Exposition de l'industrie en 1849. Vue à vol d'oiseau de l'ensemble des bâtiments, J. Quartley graveur, JJ Champin dessinateur, musée Carnavalet, Histoire de Paris, QB 726

En plus d'obtenir sa première récompense (voir l'article V), il a noué des contacts professionnels très intéressants. Ainsi, en 1850, il voyage en Alsace, en Prusse rhénane, dans le Nord de la France, en Angleterre et en Ecosse pour y étudier les moyens divers de production de ces contrées.

Il participe à nouveau à l'Exposition universelle de 1855 de Paris où il va obtenir une médaille de 1ère classe.

En 1861, il découvre la Cour impériale de Paris lors d'un procès dont je vous ai parlé précédemment (T).

La découverte de Londres

En 1851, il est à nouveau délégué par la Chambre de commerce de Lyon à la première Exposition universelle qui a lieu à Londres, à Hyde Park, dans le Crystal Palace. Les délégués étaient dix, dont deux teinturiers. Le séjour à Londres était de trois semaines, pour les frais desquelles il leur était alloué six cent francs.

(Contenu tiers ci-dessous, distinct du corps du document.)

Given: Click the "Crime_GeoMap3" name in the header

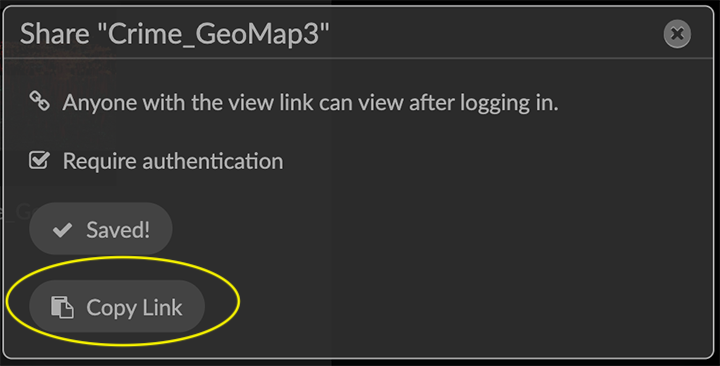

The front entrance of the Crystal Palace, Hyde Park, London that housed the Great Exhibition of 1851, Wikipedia

Jean Aimé MARNAS retourne en Angleterre en 1857, après l'invention de la couleur Pourpre française.  Il entreprend une tournée en Angleterre, racontée par sa fille Mélanie.  

"La maison GUINON, MARNAS et BONNET comptait des clients importants en Angleterre et partout où il présenta sa Pourpre française, il reçut le même accueil mêlé de défiance et d'un peu d'ironie. S'il y avait longtemps qu'on annonçait le violet solide, personne ne l'avait jamais vu. Les échantillons de M. Marnas étaient splendides, mais il fallait voir comment ils se comporteraient à la lumière et en présence d'un acide. Mon père tirait de son sac un petit flacon de vinaigre, il en versait quelques gouttes sur l'écheveau de soie qui ne bronchait pas. Le fabricant plaçait l'écheveau sous un rayon de soleil : l'écheveau n'y perdait ni son ton, ni son éclat. On renouvelait l'expérience sur des violets de tons différents : même résistance. Le patron appelait ses employés et tous ces bons Anglais n'en croyaient pas leurs yeux."

Il participe aussi à l'Exposition universelle de Londres en 1862, participation pour laquelle la maison GUINON, MARNAS et BONNET sera médaillée.

Album de l'Exposition universelle de Londres en 1862, L. Brisse, 1864, Gallica


Et aussi Vienne

La société reçoit un prix à l'Exposition universelle de Vienne en 1873.

Weltausstellung 1873 : Kaiserpavillon (Stereoskopie), Wiener Photographen Association, 1873, Wien museum, 173700/1

Et pourtant

Mélanie MARNAS évoque dans son récit, les désirs de voyage de son père lorsqu'il était encore étudiant à l'école la Martinière. 

En effet, lorsque M. GUINON vint présenter son offre d'emploi aux parents de Jean Aimé, celui-ci leur avoua qu'il avait d'autres projets. Il avait d'abord pensé être marin, puis finalement colon. Et ce sont les Etats-Unis qui l'attiraient. Il voulait découvrir Chicago. 

Cependant, la nécessité d'argent que ses parents n'avaient pas, et le fait d'être l'aîné d'une grande famille qui avait besoin de lui pour caser les plus jeunes, le font revenir sur ses rêves de voyage.

Finalement, grâce à son travail, il a pu découvrir l'Europe. Par contre, je n'ai pas trouvé trace d'un éventuel voyage aux Etats-Unis.